2.) Price is based on distance/transportation cost, as with Milorganite. There's really no reason that MA should pay $8 per bag and CT $16/bag for instance, when it's so close.

We are getting killed with Milorganite prices on the East coast, because it costs so much to transport it from Milwaukee.


----------



## FuzzeWuzze (Aug 25, 2017)

Green said:


> All hypothetical right now, but if they do, I would hope:
> 
> 1.) They do it outside Massachsetts also eventually.
> 
> ...


You'd think with all the hipsters/hippies out here someone would start doing it in Oregon but no, im stuck paying $16 a bag for Milo 

I did find that some processing of bio solids is being done, but its only sold to farmers presumably by the tanker truck load.


----------



## silvercymbal (Sep 17, 2018)

Wow this stuff is listed as $3.50 a bag with local pickup? Wow that is cheap.


----------



## Scagfreedom48z+ (Oct 6, 2018)

silvercymbal said:


> Wow this stuff is listed as $3.50 a bag with local pickup? Wow that is cheap.

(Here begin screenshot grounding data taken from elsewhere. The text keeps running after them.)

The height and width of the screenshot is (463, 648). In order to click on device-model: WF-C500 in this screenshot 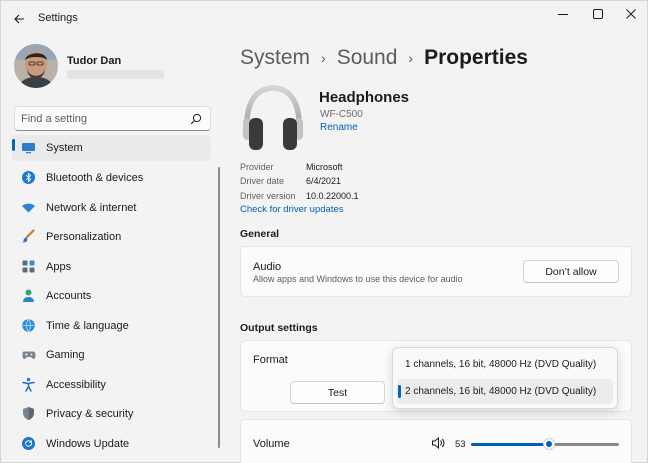, I will do `click(342, 114)`.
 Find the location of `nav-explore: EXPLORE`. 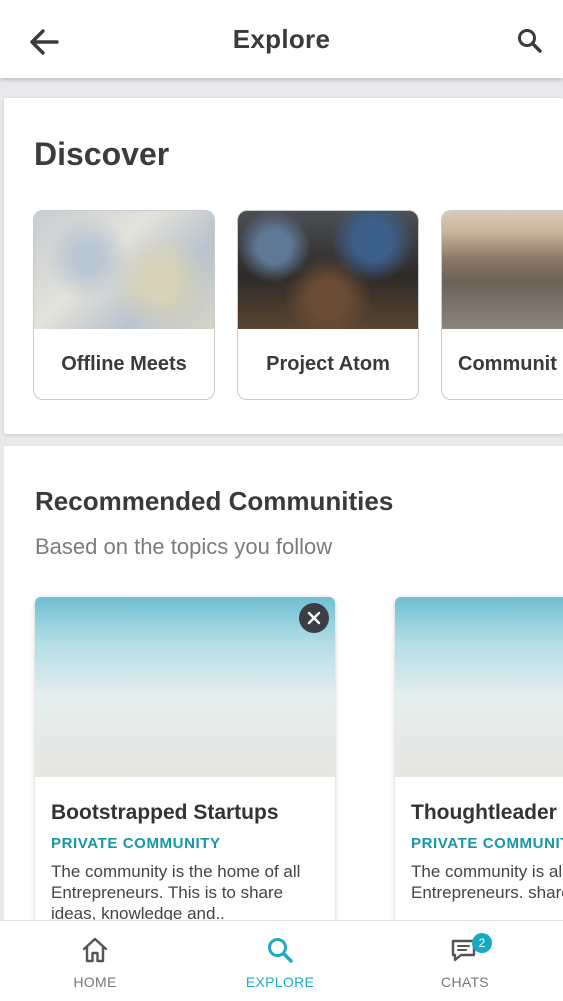

nav-explore: EXPLORE is located at coordinates (280, 961).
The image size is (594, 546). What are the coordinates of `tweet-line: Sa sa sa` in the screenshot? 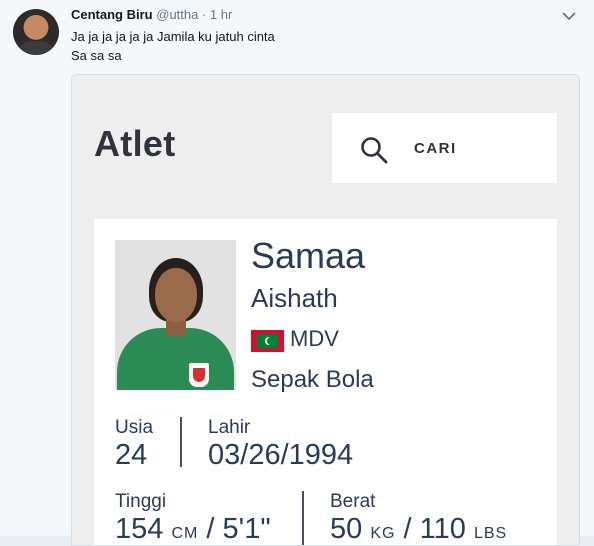 It's located at (96, 56).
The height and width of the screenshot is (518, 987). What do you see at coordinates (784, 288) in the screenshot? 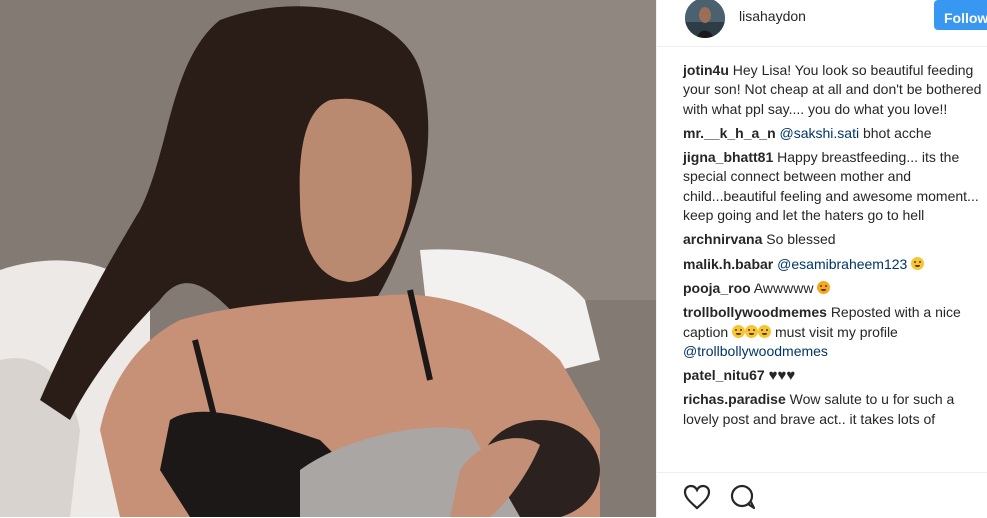
I see `comment-text: Awwwww` at bounding box center [784, 288].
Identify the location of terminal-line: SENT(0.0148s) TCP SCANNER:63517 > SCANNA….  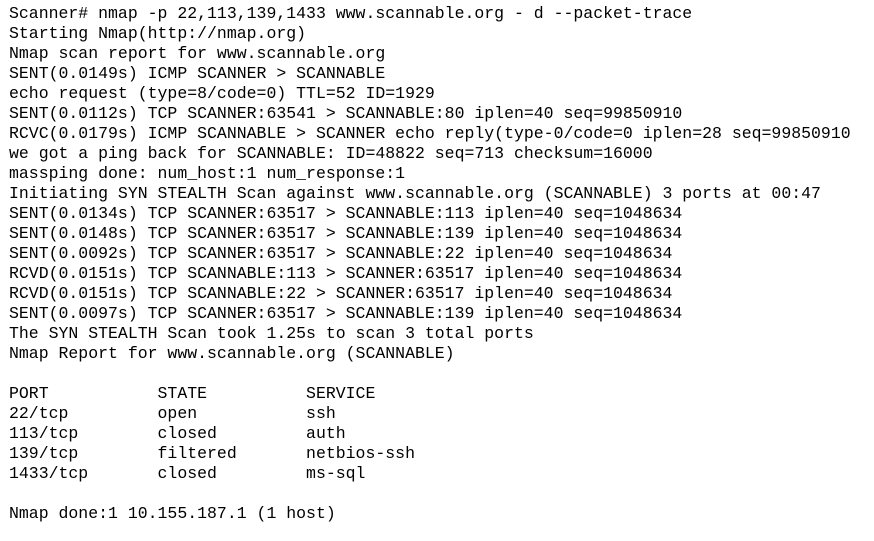
(346, 234).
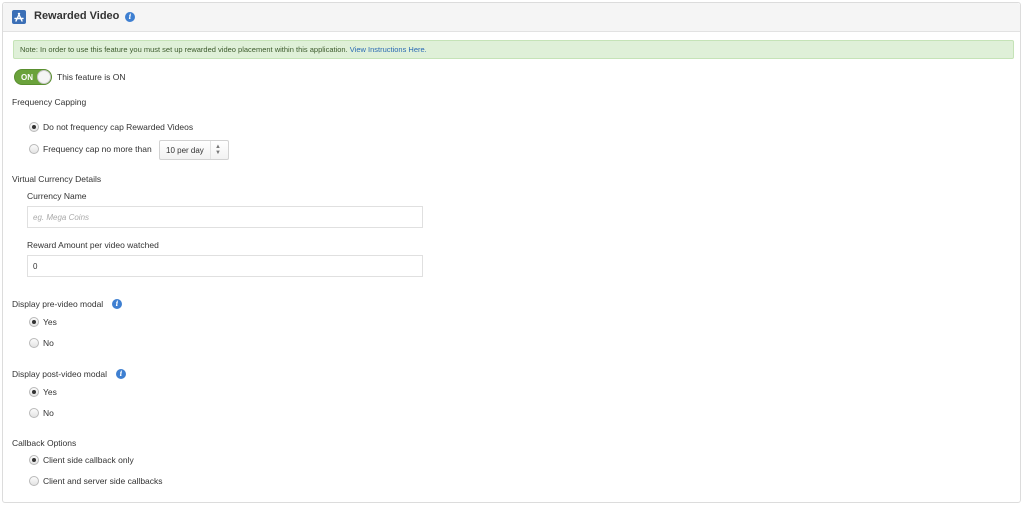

Purchased a pallet(1 ton) of it last year for $160. The NPK is lower than the new milo NPK mixture so you have to really open up the spreader full blast. Much better than buying a bag of milo at 4-5 times the price per bag.


----------



## silvercymbal (Sep 17, 2018)

Scagfreedom48z+ said:


> silvercymbal said:
> 
> 
> > Wow this stuff is listed as $3.50 a bag with local pickup? Wow that is cheap.
> ...


$160 is short money for that much even if the NPK is low the organic component would be a very nice plus. Very interesting1


----------